Minha mãe nunca foi uma boa cozinheira, daquelas de mão cheia, sabe? Aprendeu a cozinhar depois de casada, porque sempre teve quem fizesse a comida na casa da minha avó. Depois de um tempo, já sabia cozinhar e fazia alguns pratos muito gostosos, principalmente os favoritos do meu pai. Aprendeu culinária maranhense e nos ensinou o básico.

Eu sempre gostei de cozinhar e aos 15 anos já conseguia fazer um almoço completo e alguns pratos mais sofisticados que eu via na televisão. Exercitava meus dotes culinários nos almoços de família e, principalmente, para os namorados. Muitas receitas especiais para almoço/janta e também lanche/sobremesa. Salgados e doces, eram comidas lindas e gostosas.

Até casar, ter dois filhos e ter que cozinhar todos os dias. E separar e decidir que nunca mais ia cozinhar pra macho. Aí os primores gastronômicos foram substituídos por arroz/feijão/mistura. Que é a base da nossa alimentação até hoje, mesmo sendo vegetariana há anos. Para a comida do dia-a-dia não há tempo para firulas. Há muita invenção no manejo de 4 a 6 panelas e mais alguma coisa no forno. Queima, fica esquisito, cru, passa do ponto. Fica feio.

Com o tempo fui desaprendendo de fazer comidas bonitas porque o mais importante era alimentar e não perder a hora. As comidas são gostosas e nutritivas, saudáveis, feitas com bons ingredientes. Alimento. Mas são comidas feias.

Os doces, então, desaprendi muito. Suja tudo, acaba rápido, não tenho paciência. Mal como, porque prefiro mil vezes comida salgada. Mas os meninos adoram, lógico. Então faço. Queima, fica esquisito, cru, passa do ponto. Fica feio.

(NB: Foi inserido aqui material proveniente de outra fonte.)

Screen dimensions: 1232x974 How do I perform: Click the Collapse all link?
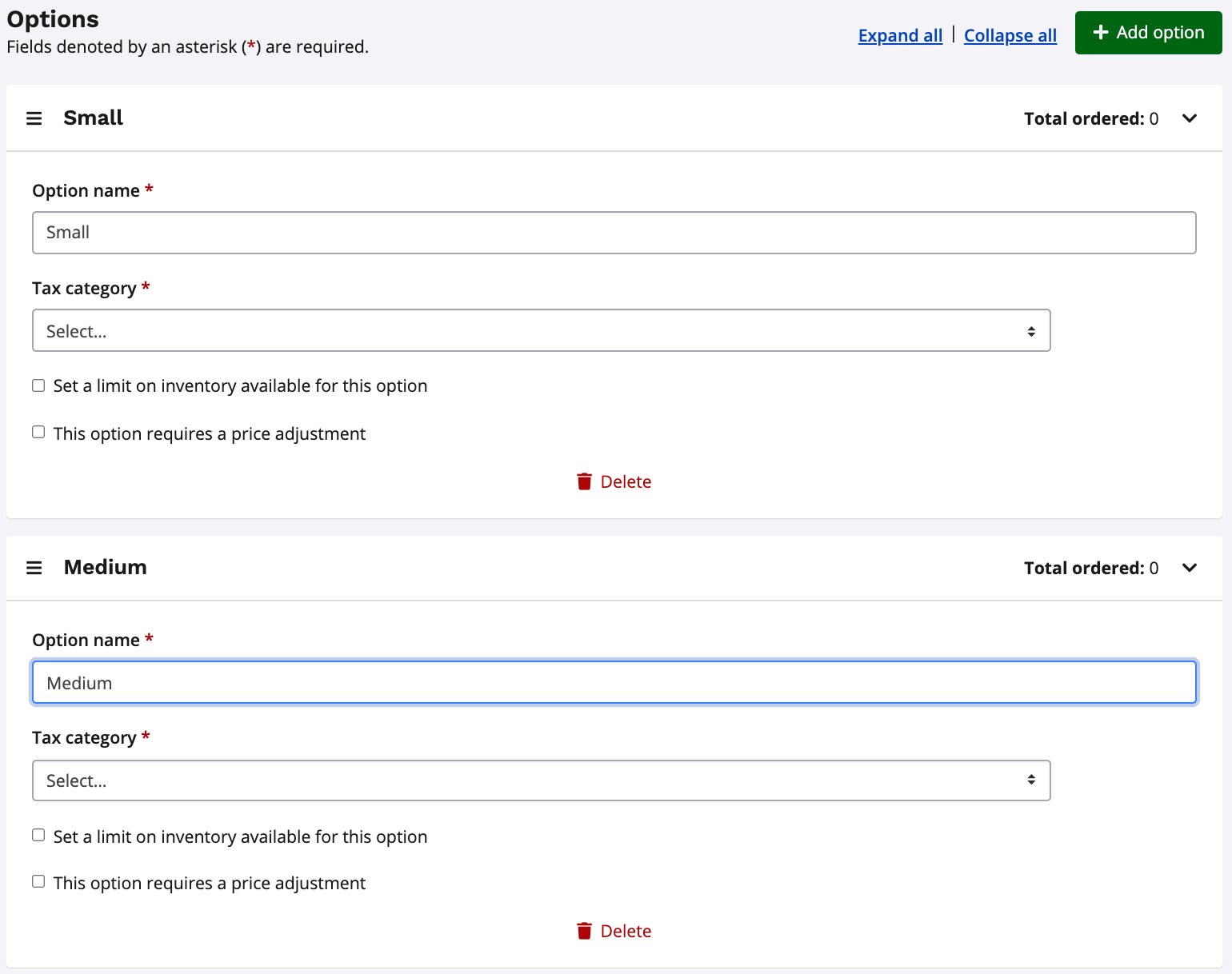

Ás vezes acerto e aí parece que o universo se encaixa e tudo passa a fazer sentido. Sim, amor é trabalho não pago, maternidade e alimentação têm uma carga imensa psicanalítica, há arquétipo, construção social, carga emocional, trabalho afetivo e compulsoriedade no ato de cozinhar para os filhos.

Mas passei por anos terríveis de alienação parental com o Tom e esse é um caminho possível de aproximação. Na reconstrução do nosso relacionamento, a comida tem ocupado um lugar importante. Ele se esforça para gostar de novos sabores, eu me esforço para entender que precisa ser gostoso.

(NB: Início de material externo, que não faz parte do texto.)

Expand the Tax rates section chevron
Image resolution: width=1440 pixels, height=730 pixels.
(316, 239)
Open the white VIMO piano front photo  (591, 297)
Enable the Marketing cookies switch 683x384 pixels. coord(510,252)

E assim, seguimos, isolados e confinados, cozinhando e comendo. E esses dias vivemos um momento mágico. Fizemos um bolo perfeito. Bolo de pacote, baratinho, de churros. Ele colocou todos os ingredientes no liquidificador, untei a forma nova enquanto a massa batia, colocamos no forno e cuidamos do tempo.

Parecia bolo dos programas de culinária que assistimos juntos (sim, a comida é central em tudo isso) e que eu sempre comento: meus bolos nunca ficam assim. Esse ficou. Lisinho, úmido, macio, nem coloquei cobertura. Foi uma festa! Tirei foto na hora, mostrei para os dois, servi os pedaços quentes ainda e estava maravilhoso. O bolo mais gostoso/lindo que fiz na vida.

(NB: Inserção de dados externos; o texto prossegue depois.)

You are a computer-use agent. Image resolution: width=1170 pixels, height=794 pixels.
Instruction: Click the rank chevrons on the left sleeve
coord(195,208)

O Tom narrou a peripécia para os amigos do jogo online: MINHA MÃE ACABOU DE FAZER UM BOLO DE CHURROS PERFEITO! Algum tempo depois a Andrea, mãe de um dos amigos, manda um recado:

Eu gargalhei alto! Amiga, comprei a massa pronta no atacadista, mas comprei só uma porque era tão barata que achei que fosse ser horrível. Terei que voltar lá só pra comprar um estoque do bolo.

E assim surgiu o melhor bolo do mundo. E, sim, eu sei que parte da feiura das minhas comidas vem do fato de que sou uma péssima fotógrafa com uma péssima câmera de celular. Mas isso faz parte da graça da coisa toda.